Porquê cêntimos e não centavos?
3 de Maio, 2010 por Miguel RMRui Tavares, eurodeputado independente eleito nas listas do Bloco de Esquerda, resolveu há uns dias “meter-se” com os burocratas de Bruxelas, gente com costas largas sempre a pedir que lhes malhem, como é sabido. Num artigo no jornal Público, que transcreveu para o seu blogue, Rui Tavares pratica o seu direito à indignação contra o termo “cêntimo”, segundo ele uma criação de um “burocrata qualquer”.
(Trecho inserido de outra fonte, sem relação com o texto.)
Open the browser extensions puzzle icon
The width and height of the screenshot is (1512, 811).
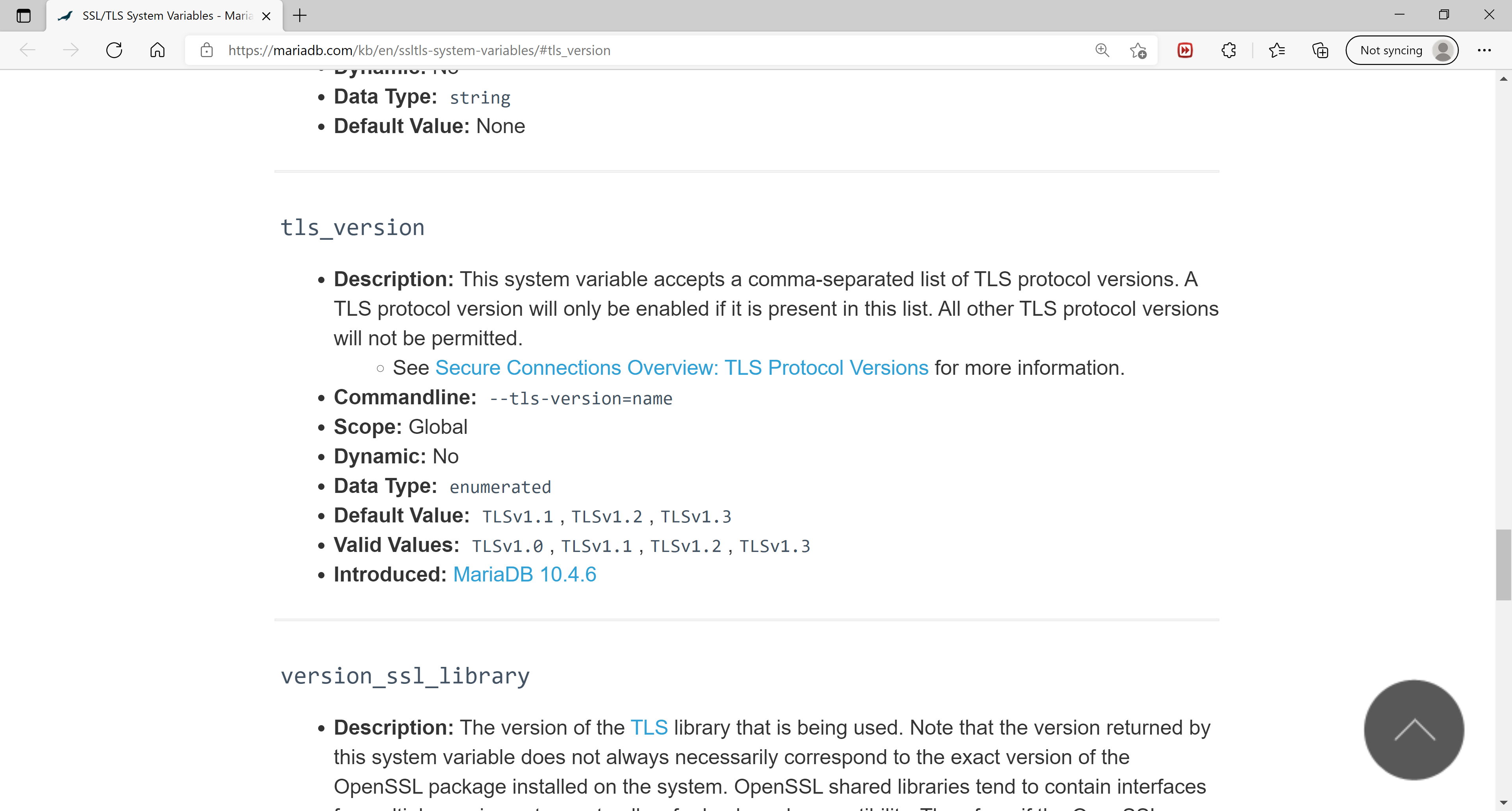[x=1228, y=50]
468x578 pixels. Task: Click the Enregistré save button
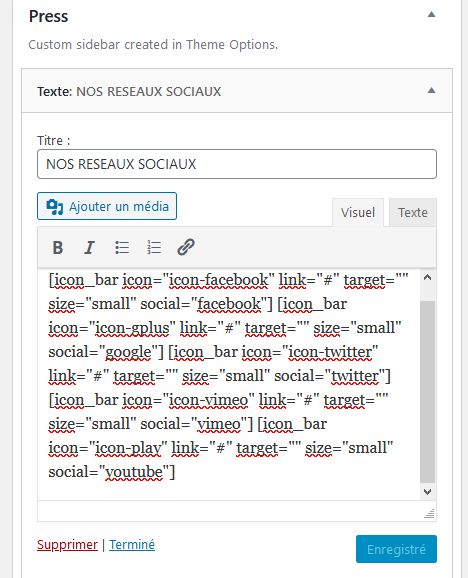point(396,549)
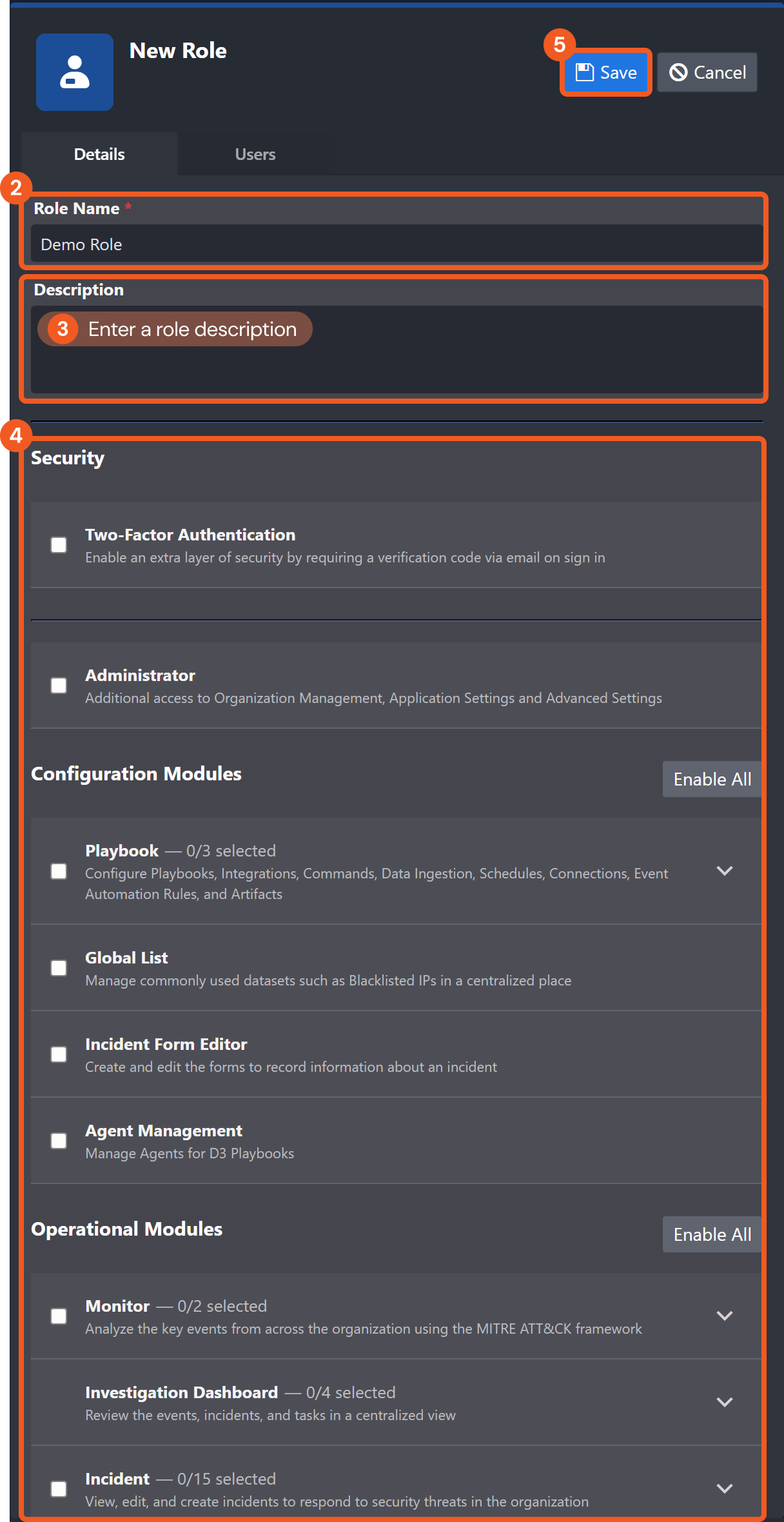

Como participei, como muitos outros colegas meus, no complicado processo de introdução do euro, senti-me “apalpado” e reagi escrevendo ao eurodeputado a seguinte mensagem:
«Caro Rui Tavares,
Como eurodeputado deveria ter algum cuidado antes de sacar da arma. Vou-lhe contar a história dos “cêntimos”, para que não se limite a disparar pólvora seca contra os “burocratas anónimos”. Quando foi introduzido o euro estavam previstas duas aberrações linguísticas: em primeiro lugar, “euro” não seria alterável no plural, isto é, em todas as línguas deveria dizer-se “100 euro”. Em segundo lugar, a subdivisão seria “cent” em todas as línguas. Não tenho a certeza se foi alterado, mas inicialmente, pelo menos, estes dois disparates figuravam na legislação. Os tradutores das instituições europeias, nomeadamente os portugueses, tentaram alertar as autoridades políticas para não fazerem tal disparate. Era-lhes normalmente respondido que se tratava de um compromisso político, que não poderia ser posto em causa. A verdade é que, sorrateiramente, com o apoio (discreto) de alguns responsáveis do Banco de Portugal, lá fomos impondo os euros no plural e foi decidido adoptar o termo “cêntimos” para a centésima parte do euro. Se se tivesse optado por centavos, como sugere, estariamos a contribuir para uma confusão terminológica inútil, pois teria sempre de se especificar se se trataria de centavos do euro ou do escudo. Pode não parecer importante, mas a língua deve ser adaptada para servir os propósitos de quem a utiliza. Já pensou nos pobres coleccionadores de moedas do futuro, que teriam de estar sempre a descobrir se eram cantavos de escudo ou de euro? Enfim, caro Rui, pode não gostar dos cêntimos, mas pelo menos fica a saber que foram introduzidos com um propósito prático. E quanto aos disparates linguísticos, é verdade que há “burocratas” que os querem impor, mas a verdade é que há também outros “burocratas” que conseguem frequentemente impedi-lo. Como sabe o mundo tem vários tons de cinzento…
Bacana, adorei aprender a respeito; mas os estadunidenses chamariam a divisão deles de cêntimos; podem crer?